League / conference affiliations
- Independent (1890–1904)

Championships
- League championships: 1 1903 World Series of Football

= Franklin Athletic Club =

Early professional American football team

The Franklin Athletic Club was an early professional football team based in Franklin, Pennsylvania. It was considered the top team in professional football in 1903, by becoming the US Football Champions and winning the 1903 World Series of Football, held after the 1903 season, at New York's Madison Square Garden. The team was also the rivals to the nearby Oil City Athletic Club.

==1902 bidding war==
Franklin and Oil City, Pennsylvania had a lot of money tied up in their football teams. In 1902, during the teams' third meeting however, Oil City signed the entire team from Pittsburgh's East End Athletic Association, seven of the Philadelphia All-Stars, some players from a team located in Steubenville, Ohio and from Grove City College for that one game against Franklin. Since there was a large amount of hometown gambling on football games in 1902, this action resulted in all of the Franklin fans losing their bets to Oil City. However while losing the game, Franklin did manage to hold Oil City's all star team to a 10–0 score.

==1903 pre-season==
To avoid being out bid again by Oil City for football talent, Franklin's manager Dave Printz recruited an every star player inside of Pennsylvania to play for Franklin.
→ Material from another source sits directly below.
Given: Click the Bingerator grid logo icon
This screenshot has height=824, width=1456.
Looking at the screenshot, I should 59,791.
After the team's loss against Oil City, Printz attended the first National Football League championship game between the Pittsburgh Stars and Philadelphia Athletics. Immediately after the game, Printz signed every important player in sight to Franklin.
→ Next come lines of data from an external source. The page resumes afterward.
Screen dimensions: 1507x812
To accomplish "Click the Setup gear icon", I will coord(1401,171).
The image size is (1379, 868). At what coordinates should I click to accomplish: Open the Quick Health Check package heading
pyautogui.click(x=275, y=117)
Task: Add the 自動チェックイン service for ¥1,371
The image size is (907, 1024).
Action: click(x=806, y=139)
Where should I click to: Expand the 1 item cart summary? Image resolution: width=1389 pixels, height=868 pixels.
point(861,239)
After seeing what Printz had done, Oil City forfeited their season due to a lack of players. All of the money that was to be gambled on the 1903 football contests between Franklin and Oil City, sat in a bank escrow account and was later returned to the gamblers.

==1903 season==

With every major football star under contract with Franklin, Printz decided to open up a challenge to every major professional football club in Pennsylvania. Many stars from the first NFL played for Franklin including Blondy Wallace and Eddie Wood who later became one of the first players to catch forward passes when they became legal in 1906. The team marched its way to a 10–0 record. Franklin then defeated the East End Athletic Association (of Pittsburgh), which consisted of the ringers that defeated them the year before, 23–0.
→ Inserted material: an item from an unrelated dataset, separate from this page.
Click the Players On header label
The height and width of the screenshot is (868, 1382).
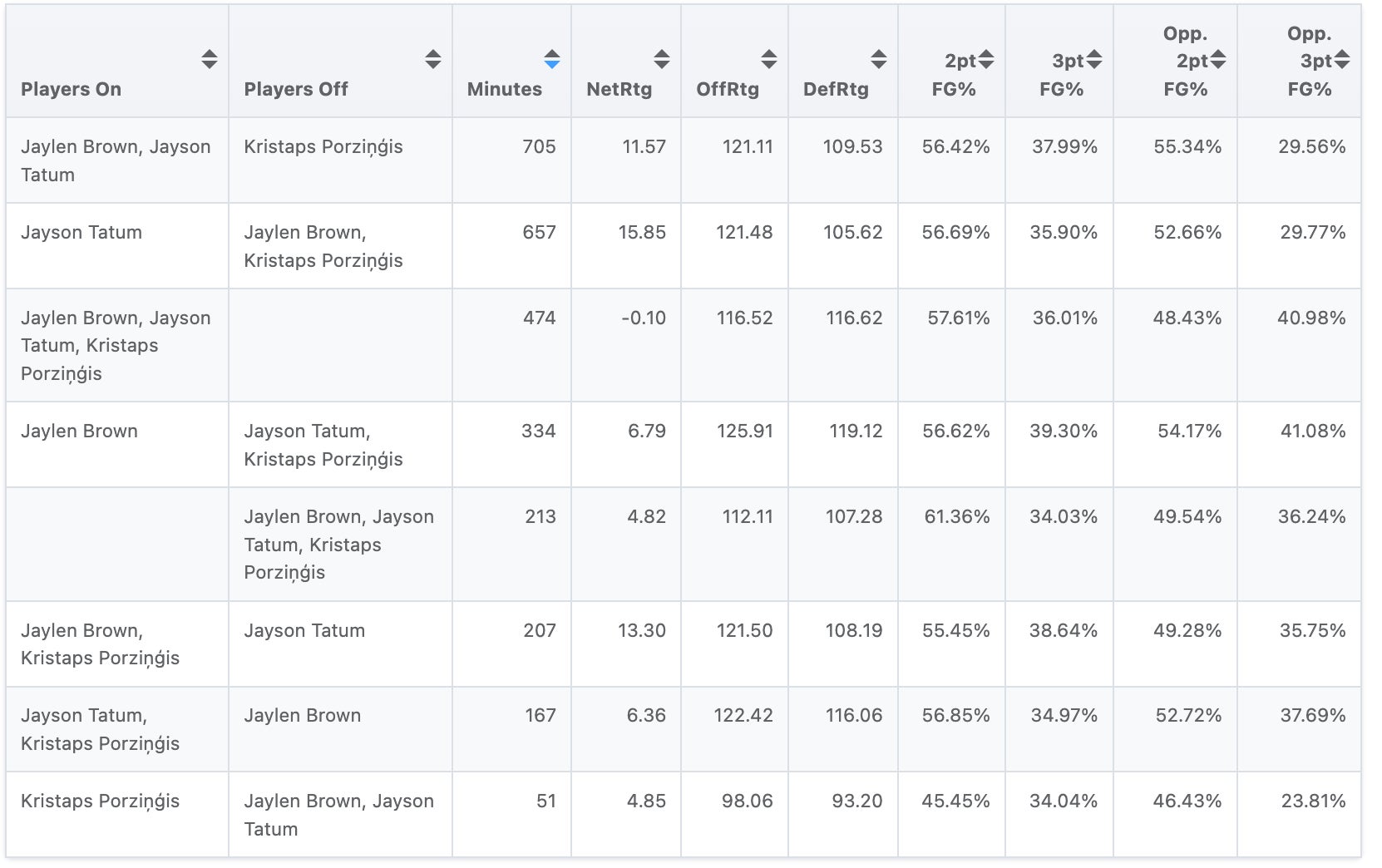pos(71,89)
The Franklin team played all of their games in 1903 (except the final two at Madison Square Garden) at home at Franklin's Athletic Park. The field no longer exists which has many asking where was it located. In a newspaper bonus book titled “Fifty Years of the Baseball War Between Franklin and Oil City,” an article states that in 1902, a baseball advocate named General John A. Wiley and newspaperman William R. Smith secured a suitable spot to build Franklin’s Athletic Park a dual purpose field that was fenced in and had grandstands. The parcel of land they bought was on Liberty St, at the corner of 1st St., and ran from Liberty to Elk. They purchased the land from the James Bleakely Estate (500 feet of ground) and from George Allen (another 100 feet). After it was fenced in, the parcel was 320 feet wide x 610 feet long. After the fence and bleachers were erected, a ticket booth and dressing rooms were built on site.

===1903 World Series of Football===
After defeating the Syracuse Athletic Club, the winners of the 1902 World Series of Football, 12–0. Franklin entered the 1903 Series to be held at Madison Square Garden. The walked away with the Series Championship after defeating the Watertown Red & Black 12–0. However, after winning the Championship, Printz announced that Franklin would not field an all-star squad in 1904.